— start Given passage —

Solve by substitution: ${\begin{matrix} 2 x + y & = & - 3 \\ 3 x - 2 y & = & - 8 \end{matrix}$ .

Solution:

Solve for either variable in either equation. If you choose the first equation, you can isolate y in one step.

$\begin{matrix} 2 x + y & = & - 3 \\ y & = & - 2 x - 3 \end{matrix}$

Substitute the expression $- 2 x - 3$ for the variable y in the other equation.

$3 x - 2 (- 2 x - 3) = - 8$

This leaves us with an equivalent equation with one variable, which can be solved using the techniques learned up to this point. Solve for the remaining variable.

— end Given passage —
— start Provided material —

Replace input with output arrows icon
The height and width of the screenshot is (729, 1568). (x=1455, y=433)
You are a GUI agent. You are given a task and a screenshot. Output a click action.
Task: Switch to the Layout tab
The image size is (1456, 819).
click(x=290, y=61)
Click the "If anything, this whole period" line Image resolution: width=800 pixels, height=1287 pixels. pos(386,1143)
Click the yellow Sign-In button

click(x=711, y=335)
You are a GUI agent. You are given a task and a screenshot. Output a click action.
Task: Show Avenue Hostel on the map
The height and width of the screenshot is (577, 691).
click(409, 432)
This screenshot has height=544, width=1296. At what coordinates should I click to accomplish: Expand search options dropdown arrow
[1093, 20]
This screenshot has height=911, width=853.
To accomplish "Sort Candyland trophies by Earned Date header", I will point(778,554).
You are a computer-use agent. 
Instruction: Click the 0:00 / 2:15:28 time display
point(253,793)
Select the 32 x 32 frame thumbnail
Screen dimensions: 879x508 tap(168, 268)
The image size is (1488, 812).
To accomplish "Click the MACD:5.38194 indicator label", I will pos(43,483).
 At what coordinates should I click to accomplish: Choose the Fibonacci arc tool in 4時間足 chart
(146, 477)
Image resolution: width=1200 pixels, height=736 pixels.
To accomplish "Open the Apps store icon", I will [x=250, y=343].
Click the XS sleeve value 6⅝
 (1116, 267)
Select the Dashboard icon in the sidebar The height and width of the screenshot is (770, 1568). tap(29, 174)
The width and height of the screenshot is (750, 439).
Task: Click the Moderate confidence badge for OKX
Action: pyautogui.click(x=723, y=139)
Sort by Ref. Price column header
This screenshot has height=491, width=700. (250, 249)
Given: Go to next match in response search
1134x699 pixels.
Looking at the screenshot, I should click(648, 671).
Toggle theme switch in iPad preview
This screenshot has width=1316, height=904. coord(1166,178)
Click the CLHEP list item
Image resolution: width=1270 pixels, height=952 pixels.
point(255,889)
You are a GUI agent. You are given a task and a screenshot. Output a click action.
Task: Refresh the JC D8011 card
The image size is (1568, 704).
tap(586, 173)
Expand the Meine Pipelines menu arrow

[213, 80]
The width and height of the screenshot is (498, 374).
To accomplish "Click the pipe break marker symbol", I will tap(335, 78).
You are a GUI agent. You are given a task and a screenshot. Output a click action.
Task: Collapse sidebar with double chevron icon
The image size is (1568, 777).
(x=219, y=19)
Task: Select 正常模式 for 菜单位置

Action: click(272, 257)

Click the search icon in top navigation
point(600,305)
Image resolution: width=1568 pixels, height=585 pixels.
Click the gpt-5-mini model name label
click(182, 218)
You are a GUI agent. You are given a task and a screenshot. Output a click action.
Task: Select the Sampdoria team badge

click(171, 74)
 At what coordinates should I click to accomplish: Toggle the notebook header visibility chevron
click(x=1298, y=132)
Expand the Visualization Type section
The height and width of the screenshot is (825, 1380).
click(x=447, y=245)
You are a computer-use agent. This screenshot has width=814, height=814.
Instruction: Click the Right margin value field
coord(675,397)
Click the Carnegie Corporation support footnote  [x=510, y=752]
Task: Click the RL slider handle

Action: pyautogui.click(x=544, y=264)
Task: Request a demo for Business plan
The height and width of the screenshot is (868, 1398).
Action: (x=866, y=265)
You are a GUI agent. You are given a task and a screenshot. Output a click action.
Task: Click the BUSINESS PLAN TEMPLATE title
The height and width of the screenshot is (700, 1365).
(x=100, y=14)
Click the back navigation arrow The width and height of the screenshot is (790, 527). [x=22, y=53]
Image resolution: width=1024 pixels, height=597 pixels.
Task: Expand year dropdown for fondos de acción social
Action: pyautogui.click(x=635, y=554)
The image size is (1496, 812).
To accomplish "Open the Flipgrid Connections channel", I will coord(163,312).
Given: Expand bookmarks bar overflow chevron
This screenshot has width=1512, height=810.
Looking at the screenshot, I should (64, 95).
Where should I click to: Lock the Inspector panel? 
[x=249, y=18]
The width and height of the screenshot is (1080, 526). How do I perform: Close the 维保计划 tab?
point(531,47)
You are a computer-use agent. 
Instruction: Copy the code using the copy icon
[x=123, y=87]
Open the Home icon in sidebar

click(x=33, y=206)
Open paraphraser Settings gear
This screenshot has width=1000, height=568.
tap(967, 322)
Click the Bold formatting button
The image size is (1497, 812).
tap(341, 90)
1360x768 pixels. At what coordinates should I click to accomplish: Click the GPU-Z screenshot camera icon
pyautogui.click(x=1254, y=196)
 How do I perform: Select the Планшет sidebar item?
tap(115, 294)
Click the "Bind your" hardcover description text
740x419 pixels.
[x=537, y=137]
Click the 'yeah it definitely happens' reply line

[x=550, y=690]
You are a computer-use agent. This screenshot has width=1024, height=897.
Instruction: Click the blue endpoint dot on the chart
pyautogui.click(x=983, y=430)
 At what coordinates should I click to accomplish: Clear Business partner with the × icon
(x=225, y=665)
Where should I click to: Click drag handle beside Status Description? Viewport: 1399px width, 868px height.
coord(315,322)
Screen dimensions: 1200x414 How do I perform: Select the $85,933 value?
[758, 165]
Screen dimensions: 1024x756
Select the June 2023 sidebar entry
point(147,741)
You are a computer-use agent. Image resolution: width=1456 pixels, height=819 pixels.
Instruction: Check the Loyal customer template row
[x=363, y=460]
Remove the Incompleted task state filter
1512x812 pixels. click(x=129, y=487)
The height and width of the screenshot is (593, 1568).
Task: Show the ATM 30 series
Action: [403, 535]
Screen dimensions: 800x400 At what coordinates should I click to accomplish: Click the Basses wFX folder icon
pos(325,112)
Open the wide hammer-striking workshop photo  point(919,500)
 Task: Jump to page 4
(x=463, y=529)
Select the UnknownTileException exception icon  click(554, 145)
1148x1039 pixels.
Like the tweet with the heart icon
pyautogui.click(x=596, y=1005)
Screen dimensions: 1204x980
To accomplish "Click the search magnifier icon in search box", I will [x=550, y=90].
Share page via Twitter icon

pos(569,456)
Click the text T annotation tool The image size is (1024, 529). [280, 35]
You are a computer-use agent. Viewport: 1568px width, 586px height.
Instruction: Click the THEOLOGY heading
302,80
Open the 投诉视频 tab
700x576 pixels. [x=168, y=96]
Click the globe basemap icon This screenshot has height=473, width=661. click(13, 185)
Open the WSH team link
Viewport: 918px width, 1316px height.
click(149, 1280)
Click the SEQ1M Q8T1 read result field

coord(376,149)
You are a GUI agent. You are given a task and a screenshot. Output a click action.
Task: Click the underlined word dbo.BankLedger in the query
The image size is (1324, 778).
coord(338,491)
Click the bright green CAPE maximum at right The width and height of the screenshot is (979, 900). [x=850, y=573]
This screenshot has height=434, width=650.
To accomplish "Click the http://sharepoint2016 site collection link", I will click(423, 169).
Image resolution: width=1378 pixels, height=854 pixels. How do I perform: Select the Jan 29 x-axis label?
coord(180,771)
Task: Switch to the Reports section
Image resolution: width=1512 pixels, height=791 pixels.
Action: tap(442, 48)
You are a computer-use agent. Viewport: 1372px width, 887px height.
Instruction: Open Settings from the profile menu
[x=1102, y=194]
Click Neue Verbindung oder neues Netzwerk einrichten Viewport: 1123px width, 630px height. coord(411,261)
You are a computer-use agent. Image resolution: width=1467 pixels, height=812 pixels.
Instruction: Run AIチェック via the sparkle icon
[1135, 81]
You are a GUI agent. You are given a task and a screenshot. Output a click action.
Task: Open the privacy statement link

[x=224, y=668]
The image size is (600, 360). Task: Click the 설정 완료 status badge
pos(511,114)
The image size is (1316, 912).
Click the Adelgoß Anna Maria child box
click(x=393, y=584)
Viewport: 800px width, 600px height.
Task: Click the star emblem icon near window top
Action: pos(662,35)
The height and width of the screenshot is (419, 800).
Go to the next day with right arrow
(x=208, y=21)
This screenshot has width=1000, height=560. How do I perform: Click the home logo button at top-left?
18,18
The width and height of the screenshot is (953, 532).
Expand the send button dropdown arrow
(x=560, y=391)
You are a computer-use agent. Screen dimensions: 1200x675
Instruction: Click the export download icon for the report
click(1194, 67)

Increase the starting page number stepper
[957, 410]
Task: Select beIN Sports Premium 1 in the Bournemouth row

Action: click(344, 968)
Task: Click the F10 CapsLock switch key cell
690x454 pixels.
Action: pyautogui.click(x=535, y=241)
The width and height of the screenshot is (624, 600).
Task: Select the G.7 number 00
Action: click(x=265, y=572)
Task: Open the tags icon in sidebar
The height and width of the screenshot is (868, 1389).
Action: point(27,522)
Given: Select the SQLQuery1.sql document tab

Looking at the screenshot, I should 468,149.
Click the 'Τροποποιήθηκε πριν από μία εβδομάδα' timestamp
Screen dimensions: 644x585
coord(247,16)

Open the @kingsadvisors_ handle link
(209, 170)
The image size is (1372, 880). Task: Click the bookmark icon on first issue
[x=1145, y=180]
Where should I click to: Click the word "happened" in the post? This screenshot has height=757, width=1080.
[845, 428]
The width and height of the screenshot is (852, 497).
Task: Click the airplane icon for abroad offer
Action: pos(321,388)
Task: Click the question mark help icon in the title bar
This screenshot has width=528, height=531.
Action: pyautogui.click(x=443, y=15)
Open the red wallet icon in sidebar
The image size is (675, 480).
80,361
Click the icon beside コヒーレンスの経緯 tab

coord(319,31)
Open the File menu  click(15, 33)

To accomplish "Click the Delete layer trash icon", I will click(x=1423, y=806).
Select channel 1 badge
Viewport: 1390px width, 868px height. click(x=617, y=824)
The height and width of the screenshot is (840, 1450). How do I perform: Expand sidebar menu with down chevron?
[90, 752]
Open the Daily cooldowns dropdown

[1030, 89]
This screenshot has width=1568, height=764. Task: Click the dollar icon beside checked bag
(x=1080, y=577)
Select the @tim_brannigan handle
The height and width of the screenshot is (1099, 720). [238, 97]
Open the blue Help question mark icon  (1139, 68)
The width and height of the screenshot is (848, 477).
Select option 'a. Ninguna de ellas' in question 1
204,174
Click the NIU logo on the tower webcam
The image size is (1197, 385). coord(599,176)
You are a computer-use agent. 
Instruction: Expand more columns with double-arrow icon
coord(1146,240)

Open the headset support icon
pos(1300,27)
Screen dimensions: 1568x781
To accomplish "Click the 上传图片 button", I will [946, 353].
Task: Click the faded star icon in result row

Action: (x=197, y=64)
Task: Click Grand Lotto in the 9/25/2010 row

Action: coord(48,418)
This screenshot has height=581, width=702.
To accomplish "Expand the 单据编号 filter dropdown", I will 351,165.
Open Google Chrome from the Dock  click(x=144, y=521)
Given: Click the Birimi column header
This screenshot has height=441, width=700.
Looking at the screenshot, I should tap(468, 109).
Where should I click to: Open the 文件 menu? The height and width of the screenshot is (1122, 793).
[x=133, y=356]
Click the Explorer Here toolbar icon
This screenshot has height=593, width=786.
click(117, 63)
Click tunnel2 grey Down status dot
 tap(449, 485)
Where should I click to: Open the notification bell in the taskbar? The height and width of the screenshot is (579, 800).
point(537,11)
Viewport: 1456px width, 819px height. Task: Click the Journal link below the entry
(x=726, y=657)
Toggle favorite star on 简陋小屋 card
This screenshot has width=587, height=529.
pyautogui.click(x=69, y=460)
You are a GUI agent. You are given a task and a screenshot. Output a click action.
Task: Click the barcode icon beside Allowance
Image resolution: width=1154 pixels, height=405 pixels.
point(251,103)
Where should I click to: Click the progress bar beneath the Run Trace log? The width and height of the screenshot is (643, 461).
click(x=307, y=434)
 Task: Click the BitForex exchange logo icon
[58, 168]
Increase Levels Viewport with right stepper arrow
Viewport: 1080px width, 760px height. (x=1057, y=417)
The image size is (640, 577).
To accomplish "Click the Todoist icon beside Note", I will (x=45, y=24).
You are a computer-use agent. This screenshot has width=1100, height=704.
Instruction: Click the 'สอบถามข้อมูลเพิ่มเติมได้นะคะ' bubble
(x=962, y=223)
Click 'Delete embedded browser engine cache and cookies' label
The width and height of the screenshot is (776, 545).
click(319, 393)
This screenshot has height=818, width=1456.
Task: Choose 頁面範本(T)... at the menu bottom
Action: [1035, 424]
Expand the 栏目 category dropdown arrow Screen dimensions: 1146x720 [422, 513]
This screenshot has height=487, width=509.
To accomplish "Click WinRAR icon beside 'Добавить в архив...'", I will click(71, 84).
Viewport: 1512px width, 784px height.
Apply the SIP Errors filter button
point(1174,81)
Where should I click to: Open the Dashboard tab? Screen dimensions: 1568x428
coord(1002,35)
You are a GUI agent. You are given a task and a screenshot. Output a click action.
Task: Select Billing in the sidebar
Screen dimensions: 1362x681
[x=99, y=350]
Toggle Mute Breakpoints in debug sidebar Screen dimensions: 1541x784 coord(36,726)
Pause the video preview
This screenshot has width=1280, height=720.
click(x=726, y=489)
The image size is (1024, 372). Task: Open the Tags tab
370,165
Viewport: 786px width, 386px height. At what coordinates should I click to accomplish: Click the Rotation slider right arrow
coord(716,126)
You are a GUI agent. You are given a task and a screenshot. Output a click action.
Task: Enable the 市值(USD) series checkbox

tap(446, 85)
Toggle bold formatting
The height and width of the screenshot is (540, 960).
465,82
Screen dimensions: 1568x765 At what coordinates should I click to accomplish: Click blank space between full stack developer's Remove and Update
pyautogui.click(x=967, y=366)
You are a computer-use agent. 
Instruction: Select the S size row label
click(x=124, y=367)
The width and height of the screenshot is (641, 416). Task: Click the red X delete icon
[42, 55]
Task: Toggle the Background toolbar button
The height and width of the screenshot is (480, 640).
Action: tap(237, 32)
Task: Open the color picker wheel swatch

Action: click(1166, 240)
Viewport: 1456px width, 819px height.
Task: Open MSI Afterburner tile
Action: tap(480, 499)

— end Provided material —

> _Exercise aim_:
In the substitution example, write out the part that opens with the words "Solve for either" and closes with "the other equation.", substituting "unknown" for "variable" throughout.

> _Solution to this exercise_:
Solve for either unknown in either equation. If you choose the first equation, you can isolate y in one step.

$\begin{matrix} 2 x + y & = & - 3 \\ y & = & - 2 x - 3 \end{matrix}$

Substitute the expression $- 2 x - 3$ for the unknown y in the other equation.